In other news, this iteration is quite an effective Pubmander while hewing to all the right metrics, and would score very high under the Muon2 rules. Pity that apparently both the Pubs (at least some of the Pub politicians) and Mr. X would hate it.  Cry   One would think making Jim Jordan sweat like a pig hog would make it all worth it, but probably not. So sad. It's really quite fabulously gorgeous.

https://davesredistricting.org/join/247a02d0-0668-485c-904f-985a27ed4192




I like the map, but tbh that northeast OH config is pretty favorable to Dems; it keeps both OH-09 and OH-13 (renamed as OH-07 on your map) as competitive seats, in addition to creating 2 new competitive districts in Northeast OH (OH-08 and OH-14). I guess one could argue that trends in Northeast Ohio have generally been poor for Democrats, and that in time, all OH-07, OH-08, OH-09, and OH-14 will all become strongly R-leaning.

I would also be curious how much black population OH-14 takes from OH-11 here? Taking too many blacks out of OH-11 could make it less functional and be a VRA and/or 14th amendment violation.

I'm personally curious if the OH GOP would be willing to split Franklin County 3-ways? Both their original map and replacement map only split the County between 2 districts; one being the Dem pack nested entirely within the County and the other pairing the rest of the County with rurals. While you can make a decently R-leaning seat by pairing the rest of the County with deep red rurals, the only way to make a truly safe map would be to crack the County 3-ways.

Ofc the other big question is are Rs willing to just cede a Cinci seat to Dems at this point?

This exercise was about drawing the highest scoring map per the Muon2 rules, and see what one got. I think I did that. The maps are the highest scoring. Obviously, good looking maps can be drawn that zero out all the competitive districts, and leash the Dems to their three inner city cores.

Gingles is not in play. It's not possible to draw a Gingles CD anymore, and beyond that enough whites will vote for a black so the VRA does not apply anyway. Even if it did, OH-11 is black performing. A majority of Dem primary voters are Dem, and the whites in Shaker Heights, downtown, and around Case Western are used to voting for blacks.

Mr. X hates my Columbus act, but the law importunes to keep as much of Columbus in one CD, and I did that. It also minimizes the erosity, and within 99 residents, has a perfect nesting of all three CD's. Having either OH-12 or OH-15 take in all of the balance of Franklin, makes for an awkward map.

As to your map below, Mr.
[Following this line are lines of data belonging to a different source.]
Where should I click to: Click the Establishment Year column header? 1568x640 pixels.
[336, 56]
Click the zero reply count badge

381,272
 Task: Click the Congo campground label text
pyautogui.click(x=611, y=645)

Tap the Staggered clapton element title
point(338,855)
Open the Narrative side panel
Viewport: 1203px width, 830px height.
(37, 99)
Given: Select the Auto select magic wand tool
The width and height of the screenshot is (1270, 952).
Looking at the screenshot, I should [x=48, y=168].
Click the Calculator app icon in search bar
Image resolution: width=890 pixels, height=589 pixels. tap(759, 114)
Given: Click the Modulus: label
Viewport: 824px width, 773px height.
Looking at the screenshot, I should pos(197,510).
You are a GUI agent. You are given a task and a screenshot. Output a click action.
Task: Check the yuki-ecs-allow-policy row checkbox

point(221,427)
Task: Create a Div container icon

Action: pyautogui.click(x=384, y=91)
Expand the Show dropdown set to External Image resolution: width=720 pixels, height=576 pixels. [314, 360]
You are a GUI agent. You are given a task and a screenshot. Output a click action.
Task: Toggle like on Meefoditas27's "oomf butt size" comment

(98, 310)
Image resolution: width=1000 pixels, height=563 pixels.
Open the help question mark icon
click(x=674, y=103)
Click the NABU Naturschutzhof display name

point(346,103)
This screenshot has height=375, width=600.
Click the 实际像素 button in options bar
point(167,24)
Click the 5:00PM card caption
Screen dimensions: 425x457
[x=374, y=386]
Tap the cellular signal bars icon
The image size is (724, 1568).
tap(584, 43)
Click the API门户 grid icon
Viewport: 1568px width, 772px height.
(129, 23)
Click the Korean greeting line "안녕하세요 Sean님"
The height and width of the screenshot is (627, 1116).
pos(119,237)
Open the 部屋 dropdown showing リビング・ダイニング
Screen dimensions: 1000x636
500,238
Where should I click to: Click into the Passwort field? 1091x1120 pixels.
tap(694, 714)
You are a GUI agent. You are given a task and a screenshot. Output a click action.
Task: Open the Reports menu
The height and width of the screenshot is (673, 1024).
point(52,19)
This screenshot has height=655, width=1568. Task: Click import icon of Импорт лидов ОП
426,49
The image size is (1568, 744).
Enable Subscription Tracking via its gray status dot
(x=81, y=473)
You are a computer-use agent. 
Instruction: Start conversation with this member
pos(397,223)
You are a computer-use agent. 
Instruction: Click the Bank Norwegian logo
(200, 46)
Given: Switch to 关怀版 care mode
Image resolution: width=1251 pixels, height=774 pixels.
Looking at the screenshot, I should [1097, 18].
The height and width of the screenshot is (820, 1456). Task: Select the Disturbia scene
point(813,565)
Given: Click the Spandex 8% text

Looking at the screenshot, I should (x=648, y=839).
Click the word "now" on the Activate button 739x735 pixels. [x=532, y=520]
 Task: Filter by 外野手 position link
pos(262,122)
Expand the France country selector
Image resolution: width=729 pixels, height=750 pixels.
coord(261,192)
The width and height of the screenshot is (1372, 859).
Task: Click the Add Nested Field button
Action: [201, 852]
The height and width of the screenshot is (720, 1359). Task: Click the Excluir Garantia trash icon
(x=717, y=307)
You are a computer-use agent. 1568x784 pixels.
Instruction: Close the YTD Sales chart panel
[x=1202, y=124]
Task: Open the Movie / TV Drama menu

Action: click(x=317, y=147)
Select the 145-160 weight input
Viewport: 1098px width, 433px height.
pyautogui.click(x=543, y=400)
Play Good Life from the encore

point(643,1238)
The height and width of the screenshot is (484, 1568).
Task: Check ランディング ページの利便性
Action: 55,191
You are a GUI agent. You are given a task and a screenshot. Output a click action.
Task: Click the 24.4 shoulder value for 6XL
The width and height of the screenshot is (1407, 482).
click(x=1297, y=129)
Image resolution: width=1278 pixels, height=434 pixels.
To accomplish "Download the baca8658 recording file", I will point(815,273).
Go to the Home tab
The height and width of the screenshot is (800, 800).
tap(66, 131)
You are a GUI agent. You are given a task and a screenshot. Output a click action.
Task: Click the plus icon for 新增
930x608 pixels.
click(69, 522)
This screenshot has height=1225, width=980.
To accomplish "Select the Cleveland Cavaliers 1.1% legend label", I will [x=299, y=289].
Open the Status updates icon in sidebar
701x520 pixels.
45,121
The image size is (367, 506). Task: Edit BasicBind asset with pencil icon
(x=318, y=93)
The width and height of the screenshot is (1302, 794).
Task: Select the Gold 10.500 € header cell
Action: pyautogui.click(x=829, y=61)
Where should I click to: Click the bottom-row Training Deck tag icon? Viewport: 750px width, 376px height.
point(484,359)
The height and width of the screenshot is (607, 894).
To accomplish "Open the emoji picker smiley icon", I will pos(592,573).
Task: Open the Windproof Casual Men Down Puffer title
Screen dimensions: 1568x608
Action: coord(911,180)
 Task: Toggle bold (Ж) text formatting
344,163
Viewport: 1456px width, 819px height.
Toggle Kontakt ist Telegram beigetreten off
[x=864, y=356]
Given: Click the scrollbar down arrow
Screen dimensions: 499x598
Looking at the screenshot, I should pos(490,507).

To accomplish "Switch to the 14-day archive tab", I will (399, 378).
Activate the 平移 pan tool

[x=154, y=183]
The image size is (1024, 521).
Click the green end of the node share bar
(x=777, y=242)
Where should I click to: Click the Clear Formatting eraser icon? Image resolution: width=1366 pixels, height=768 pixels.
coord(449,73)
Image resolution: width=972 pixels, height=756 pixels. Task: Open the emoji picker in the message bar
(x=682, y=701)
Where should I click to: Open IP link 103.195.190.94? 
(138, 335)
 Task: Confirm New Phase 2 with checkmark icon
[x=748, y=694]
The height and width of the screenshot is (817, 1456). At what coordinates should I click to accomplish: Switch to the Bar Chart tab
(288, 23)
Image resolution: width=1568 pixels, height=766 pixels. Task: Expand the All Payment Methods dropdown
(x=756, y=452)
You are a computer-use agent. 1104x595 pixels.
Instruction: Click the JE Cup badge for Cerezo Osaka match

X thinks it will be Pub incumbent driven, and surely you can Pub up OH-13 in an aesthetic manner. What you did with OH-01 will test the limits of how hack the court will be, and the Pubs would be fools to go there. It poisons the whole map. What would be smart is screwing the Dems while having talking points that the screw was mere collateral damage for a map that accomplished other worthy goals. There was no bad intent.

You might provide a link to your map so that others can explore and mess with it.



Here is my Pub shut out map, ceding OH-01, that follows some of your cut throat tactics, that still has talking points to offer up to the Court as fig leaves for them to hide behind, no matter how disingenuous.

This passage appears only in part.